答えを受け取ったら、その後の会議ではフィードバックをもらったことに感謝し、必要に応じて一つずつ問題に答えよう。(社員に関する問題や特定の個人に関するマイナスなコメントなど、慎重に扱うべき問題にはもちろん公の場で答えないこと)
このテクニックにはいくつか重要なメリットがある。まず、情報共有のプロセスが加速し、リーダーは通常よりはるかに早いタイミングで潜在的な問題について知ることができる。これによりリーダーは問題を回避するか正面から対処できる。
成功に対する障壁となりそうなものを特定し議論するプロセスは、チームの絆を構築する役にも立つ。この方法を採用すれば、何人ものメンバーが個人的に異なるリスクについて心配する代わり、全てを明らかにして一緒にリスクに対処することが可能になる。
リーダーやチームメンバーが問題や懸念について自分一人で心配するのをやめ、これは誰もが知る問題で公に対処されていることに気付くことで大きな心理的メリットが生まれる。
最後に、グループは正直なフィードバックが評価されるということを明確に理解できるため、こうした行動はチーム内に率直な文化を育てる確かな土台となる。

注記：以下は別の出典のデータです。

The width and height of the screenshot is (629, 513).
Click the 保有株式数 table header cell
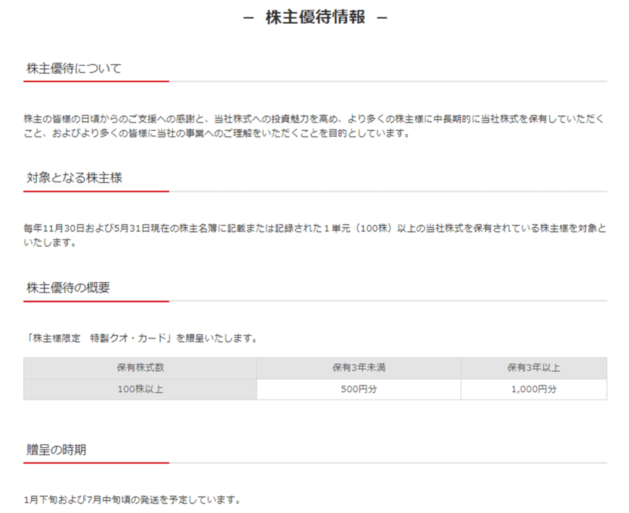click(141, 368)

状況が悪化したらすぐに警告を受けるだろうと間違って思い込んでいるリーダーがあまりに多いが、こうした甘い考えはすぐに大きな問題に発展するだけでなく、ゆくゆくはチームの士気を下げてしまいかねない。
問題について報告されるまでは全てうまくいっていると思い込まず、その逆の手法を用いよう。問題やリスク、障壁があることを前提とし、チームがそのことについて議論できるような環境を作ること。そうすればきっとうまく行くはずだ。